# Extracted text
• • • •

All the fun of the fair!



Two unusual and exciting things have happened to me this week.

The first thing that happened was my self-catering holiday. You are allowed that in the new COVID easing of rules. However, everyone must have had the same idea because there were queues on the motorway over to the seaside.

People who have been shielding can go out now, but we must take extra care. I did not go in the shops or walk on the prom or even go on the temptingly sandy beach. I did not stand in the fish and chip queue, where people spread out, leaning against the wall prodding their mobiles, until it was their turn. I did not sit outside the unisex hairdressers on jaunty red plastic seats alongside the people, with unruly hair, hoping for miracles. My hair is still waiting for that transformation after the cruel cut of the kitchen scissors. I did not join queues here.

Instead, I watched the fun fair with its blow-up bouncy castle and jolly roundabouts hoping to tempt ‘treat starved’ children. And I went on a cliff top walk. The first in over a year.

I wore my mask even though I was outside. I saw people going along the well-worn track, we were all off to see the seabirds nesting on the rocky cliff ledges. I gazed at the white and black gannets with eyes as blue as the sky. They flew over the sea, keeping together in arrow lines, to their precarious nests of seaweed. I heard the screaming gulls and smelt the fishy smell of their busy lives.

• • • •

# Raw data
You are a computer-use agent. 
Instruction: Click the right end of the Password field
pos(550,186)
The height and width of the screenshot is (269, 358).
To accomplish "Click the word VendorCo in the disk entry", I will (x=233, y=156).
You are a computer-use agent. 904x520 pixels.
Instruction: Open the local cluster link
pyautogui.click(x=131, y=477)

• • • •

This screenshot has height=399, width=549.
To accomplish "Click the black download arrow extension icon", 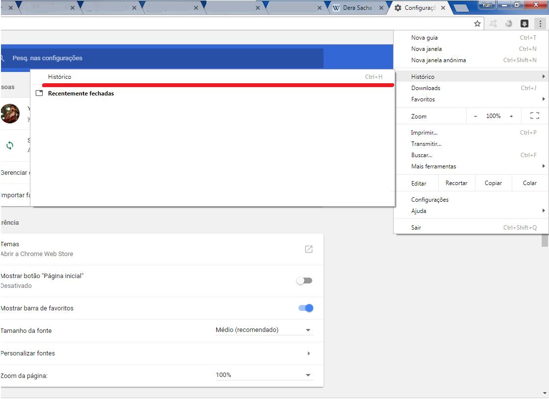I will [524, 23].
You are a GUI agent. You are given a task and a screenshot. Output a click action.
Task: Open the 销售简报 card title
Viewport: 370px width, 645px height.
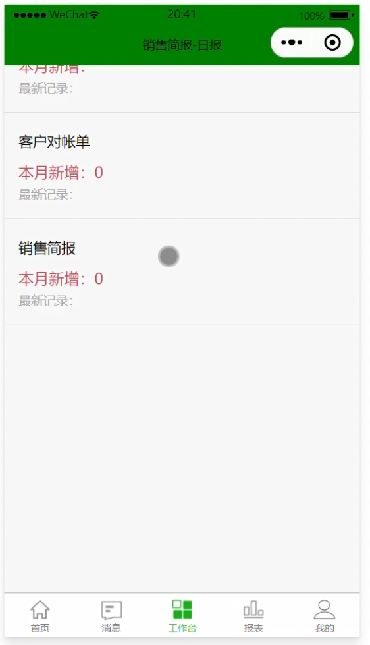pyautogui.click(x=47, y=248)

• • • •

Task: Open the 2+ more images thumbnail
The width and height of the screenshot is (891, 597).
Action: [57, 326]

• • • •

# Try it
Can you carry on the seaside holiday piece from its last sentence? The items above come from a different source than the text.

# Exercise output
But just as my mask was misting up my glasses, in the evening light, I saw a white shadow over the fields. It was a barn owl hawking for food. I wanted to watch this mysterious bird. Finally, I took my mask off, we were in the open after all and no one was nearby. I was just in time to see the owl clearly, with its own mask-like face, swooping west into the evening sun.

On our way back we saw people sitting outside pubs at picnic tables, their coats zipped and hoods up. Not ideal, but they looked to be enjoying themselves all the same. There were lights on in socially distanced caravans occupied for the first time in three months.

I came back after a few days because I had an important appointment and that was my second exciting event. My follow-up jab.

This was the day I had been waiting for in a virtual vaccination queue for three months. Hand gel, mask on and then straight to the cubicle for my injection – and perhaps more freedom?